What to do: Here are some records. Print all of them exactly.

**** Records supplied ****

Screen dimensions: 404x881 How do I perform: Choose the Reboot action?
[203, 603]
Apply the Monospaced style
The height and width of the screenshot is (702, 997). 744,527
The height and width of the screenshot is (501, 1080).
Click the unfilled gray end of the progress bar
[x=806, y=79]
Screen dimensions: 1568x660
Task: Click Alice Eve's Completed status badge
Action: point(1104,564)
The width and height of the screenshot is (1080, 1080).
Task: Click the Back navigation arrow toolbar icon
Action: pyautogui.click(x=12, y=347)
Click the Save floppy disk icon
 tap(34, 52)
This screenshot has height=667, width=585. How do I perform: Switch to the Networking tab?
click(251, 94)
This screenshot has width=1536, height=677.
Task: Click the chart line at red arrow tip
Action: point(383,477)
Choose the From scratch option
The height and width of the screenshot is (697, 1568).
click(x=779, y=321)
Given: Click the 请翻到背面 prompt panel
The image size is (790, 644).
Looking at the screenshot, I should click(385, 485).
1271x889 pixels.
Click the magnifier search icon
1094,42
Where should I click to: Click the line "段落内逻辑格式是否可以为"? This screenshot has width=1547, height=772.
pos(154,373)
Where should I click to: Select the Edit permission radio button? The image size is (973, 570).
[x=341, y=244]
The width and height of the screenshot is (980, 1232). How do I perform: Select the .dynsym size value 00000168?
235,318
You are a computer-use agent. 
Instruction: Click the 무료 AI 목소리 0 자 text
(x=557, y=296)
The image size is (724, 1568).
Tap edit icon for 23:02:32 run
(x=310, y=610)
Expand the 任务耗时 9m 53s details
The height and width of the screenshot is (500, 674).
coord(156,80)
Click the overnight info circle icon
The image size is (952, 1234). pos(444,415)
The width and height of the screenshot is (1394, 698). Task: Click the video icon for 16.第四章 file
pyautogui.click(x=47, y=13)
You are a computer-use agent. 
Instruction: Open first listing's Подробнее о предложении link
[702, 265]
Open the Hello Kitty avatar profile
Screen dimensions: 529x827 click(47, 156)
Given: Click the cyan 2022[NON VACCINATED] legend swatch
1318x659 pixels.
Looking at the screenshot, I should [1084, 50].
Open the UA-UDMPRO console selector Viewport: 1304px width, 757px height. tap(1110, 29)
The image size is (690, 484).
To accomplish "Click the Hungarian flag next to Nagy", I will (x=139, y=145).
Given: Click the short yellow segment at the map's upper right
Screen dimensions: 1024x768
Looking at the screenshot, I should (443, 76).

****

Response to the task:
Screen dimensions: 404x881 How do I perform: Choose the Reboot action?
[203, 603]
Apply the Monospaced style
The height and width of the screenshot is (702, 997). 744,527
The height and width of the screenshot is (501, 1080).
Click the unfilled gray end of the progress bar
[x=806, y=79]
Screen dimensions: 1568x660
Task: Click Alice Eve's Completed status badge
Action: point(1104,564)
The width and height of the screenshot is (1080, 1080).
Task: Click the Back navigation arrow toolbar icon
Action: pyautogui.click(x=12, y=347)
Click the Save floppy disk icon
 tap(34, 52)
This screenshot has height=667, width=585. How do I perform: Switch to the Networking tab?
click(251, 94)
This screenshot has width=1536, height=677.
Task: Click the chart line at red arrow tip
Action: point(383,477)
Choose the From scratch option
The height and width of the screenshot is (697, 1568).
click(x=779, y=321)
Given: Click the 请翻到背面 prompt panel
The image size is (790, 644).
Looking at the screenshot, I should click(385, 485).
1271x889 pixels.
Click the magnifier search icon
1094,42
Where should I click to: Click the line "段落内逻辑格式是否可以为"? This screenshot has width=1547, height=772.
pos(154,373)
Where should I click to: Select the Edit permission radio button? The image size is (973, 570).
[x=341, y=244]
The width and height of the screenshot is (980, 1232). How do I perform: Select the .dynsym size value 00000168?
235,318
You are a computer-use agent. 
Instruction: Click the 무료 AI 목소리 0 자 text
(x=557, y=296)
The image size is (724, 1568).
Tap edit icon for 23:02:32 run
(x=310, y=610)
Expand the 任务耗时 9m 53s details
The height and width of the screenshot is (500, 674).
coord(156,80)
Click the overnight info circle icon
The image size is (952, 1234). pos(444,415)
The width and height of the screenshot is (1394, 698). Task: Click the video icon for 16.第四章 file
pyautogui.click(x=47, y=13)
You are a computer-use agent. 
Instruction: Open first listing's Подробнее о предложении link
[702, 265]
Open the Hello Kitty avatar profile
Screen dimensions: 529x827 click(47, 156)
Given: Click the cyan 2022[NON VACCINATED] legend swatch
1318x659 pixels.
Looking at the screenshot, I should [1084, 50].
Open the UA-UDMPRO console selector Viewport: 1304px width, 757px height. tap(1110, 29)
The image size is (690, 484).
To accomplish "Click the Hungarian flag next to Nagy", I will (x=139, y=145).
Given: Click the short yellow segment at the map's upper right
Screen dimensions: 1024x768
Looking at the screenshot, I should (443, 76).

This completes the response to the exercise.